Actions to take |
1. Return, unchanged, the part of the machine check patch thread that begins at the words "On Mon, 22 Feb 2021 19:21:46" and stops after "really needed ?".
2. Resume the machine check patch thread from its last sentence and keep writing it.

Text provided |
Re: [PATCH v2] x86/mce: fix wrong no-return-ip logic in do_machine_check()

From: Aili Yao
Date: Mon Feb 22 2021 - 07:54:14 EST


On Mon, 22 Feb 2021 19:21:46 +0800
Aili Yao <yaoaili@xxxxxxxxxxxx> wrote:

> On Mon, 22 Feb 2021 11:22:06 +0100
> Borislav Petkov <bp@xxxxxxxxx> wrote:
>
> > On Mon, Feb 22, 2021 at 06:08:19PM +0800, Aili Yao wrote:
> > > So why would intel provide this MCG_STATUS_RIPV flag, it's better to
> > > remove it as it will never be set, and all the related logic for this
> > > flag is really needed ?
> >
> > Why would it never be set - of course it will be. You don't set it. If
> > you wanna inject errors, then make sure you inject *valid* errors which
> > the hardware *actually* generates, not some random ones.
> >
>
> As far as I know, Most of RAS related tests are faked, not real errors, and it's really meaningful.
>
> You should better reproduce the issue I tried to fix, or at least read the code more detailly and you will
> know if it's random and invalid
>
I See this in sdm 325462:

AR (Action Required) flag, bit 55 - Indicates (when set) that MCA error code specific recovery action must be
performed by system software at the time this error was signaled. This recovery action must be completed
successfully before any additional work is scheduled for this processor.

Extracted records |
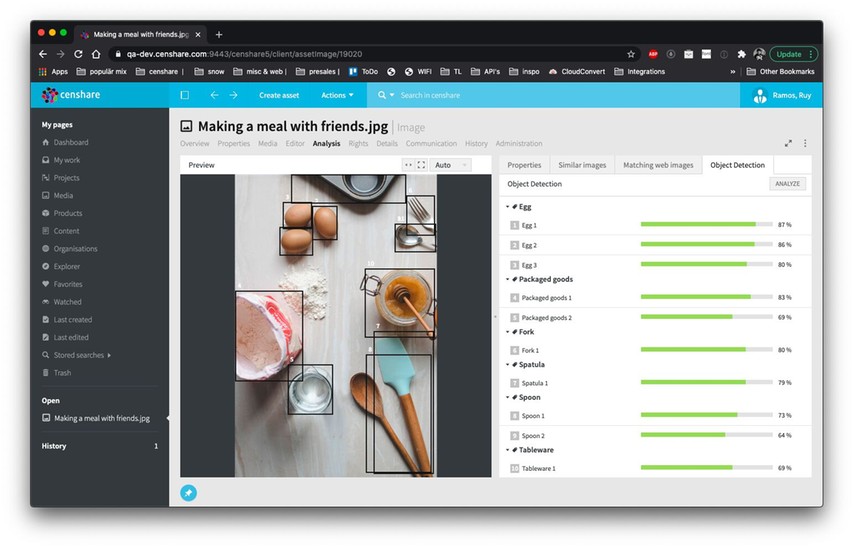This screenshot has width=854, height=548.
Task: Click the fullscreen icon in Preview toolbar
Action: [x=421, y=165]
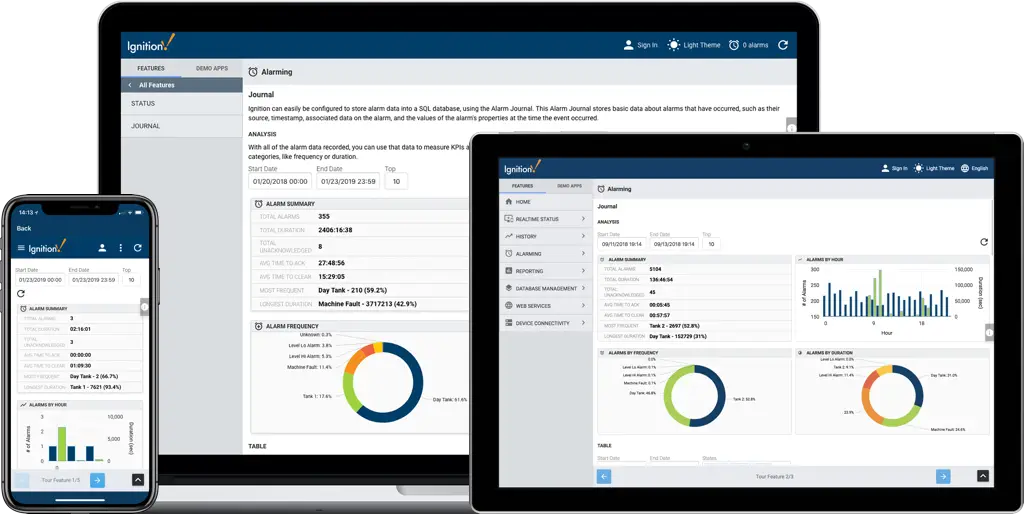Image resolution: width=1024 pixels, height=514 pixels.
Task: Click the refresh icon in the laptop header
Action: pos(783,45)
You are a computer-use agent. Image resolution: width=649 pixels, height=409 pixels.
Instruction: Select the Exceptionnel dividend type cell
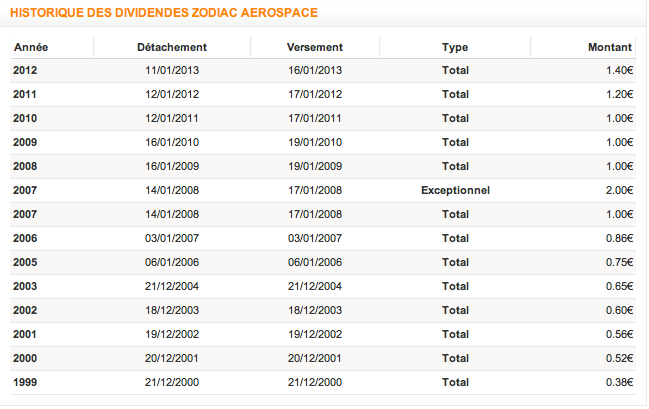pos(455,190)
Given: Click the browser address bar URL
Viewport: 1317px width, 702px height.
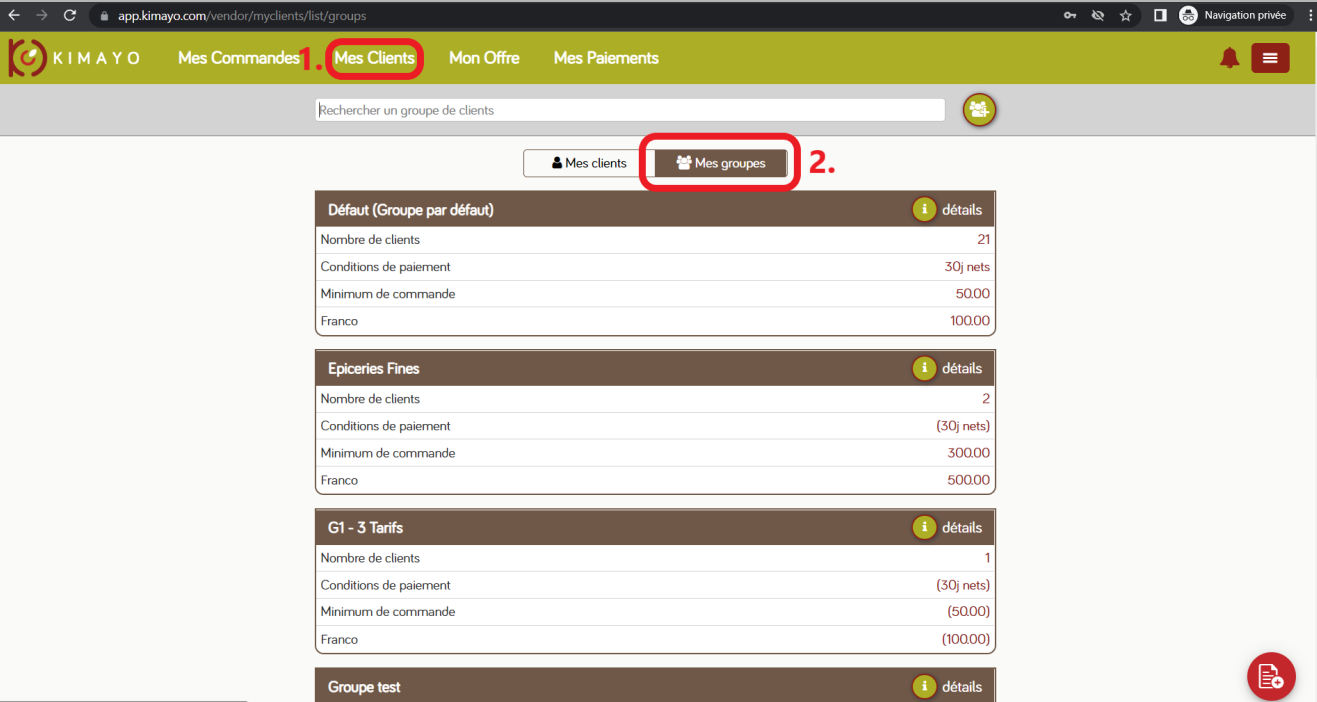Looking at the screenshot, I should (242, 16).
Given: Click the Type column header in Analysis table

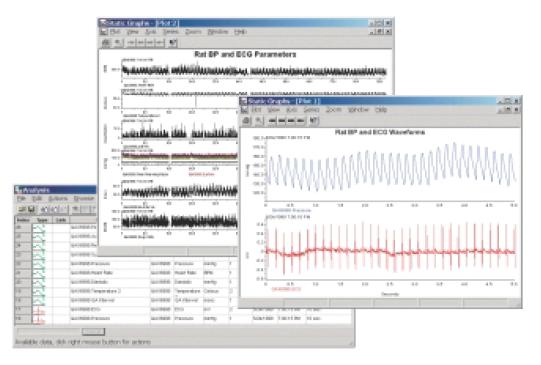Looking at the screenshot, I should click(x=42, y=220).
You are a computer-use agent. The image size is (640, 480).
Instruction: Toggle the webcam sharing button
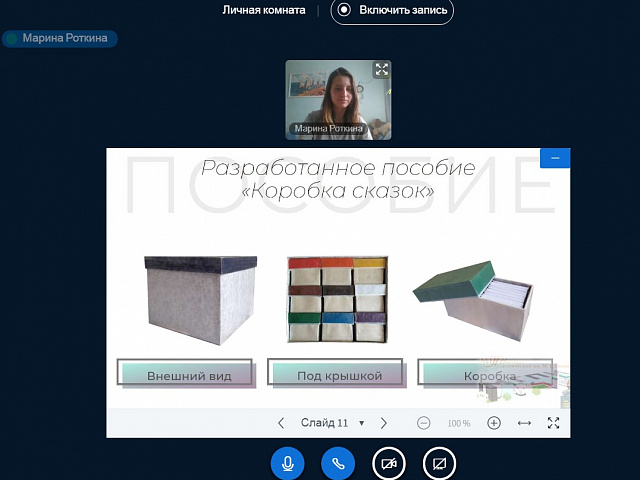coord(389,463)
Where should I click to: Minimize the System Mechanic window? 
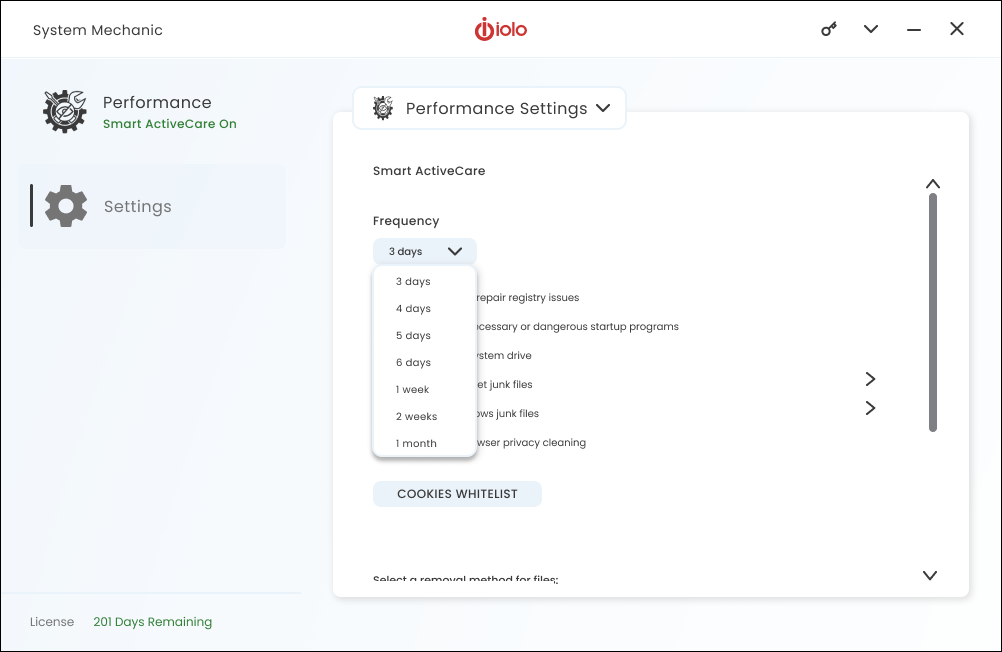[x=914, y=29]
---
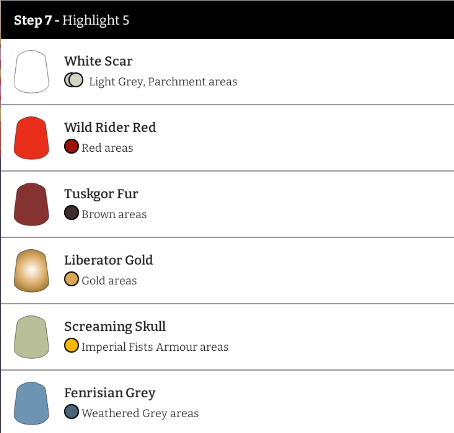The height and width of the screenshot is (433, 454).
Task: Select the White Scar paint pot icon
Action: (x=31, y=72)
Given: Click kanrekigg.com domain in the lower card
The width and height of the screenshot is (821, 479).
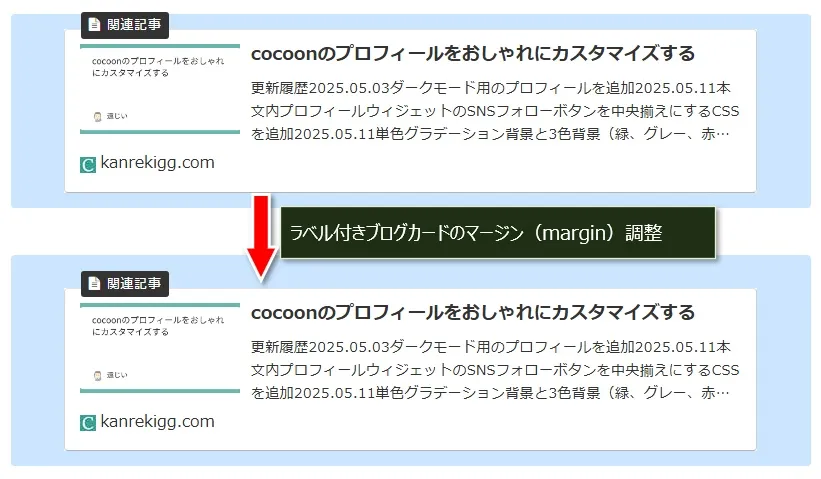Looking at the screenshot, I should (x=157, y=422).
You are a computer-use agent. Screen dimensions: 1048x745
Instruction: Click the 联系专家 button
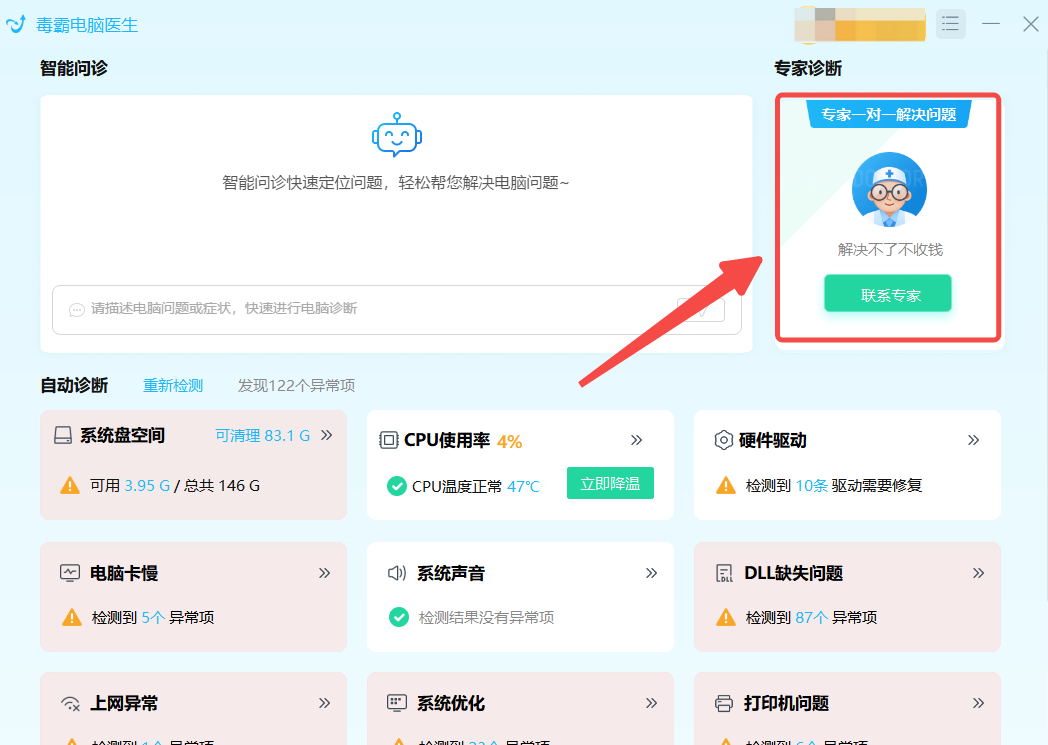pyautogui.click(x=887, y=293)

Per-task outputs |
1.
On Mon, 22 Feb 2021 19:21:46 +0800
Aili Yao <yaoaili@xxxxxxxxxxxx> wrote:

> On Mon, 22 Feb 2021 11:22:06 +0100
> Borislav Petkov <bp@xxxxxxxxx> wrote:
>
> > On Mon, Feb 22, 2021 at 06:08:19PM +0800, Aili Yao wrote:
> > > So why would intel provide this MCG_STATUS_RIPV flag, it's better to
> > > remove it as it will never be set, and all the related logic for this
> > > flag is really needed ?

2.
-------------------
When the RIPV flag in the IA32_MCG_STATUS is clear, an alternative execution stream needs to be provided;
------------------
when the MCA error code
specific recovery specific recovery action cannot be successfully completed, system software must shut down
the system. When the AR flag in the IA32_MCi_STATUS register is clear, system software may still take MCA
error code specific recovery action but this is optional; system software can safely resume program execution
at the instruction pointer saved on the stack from the machine check exception when the RIPV flag in the
IA32_MCG_STATUS register is set.

Best Regards!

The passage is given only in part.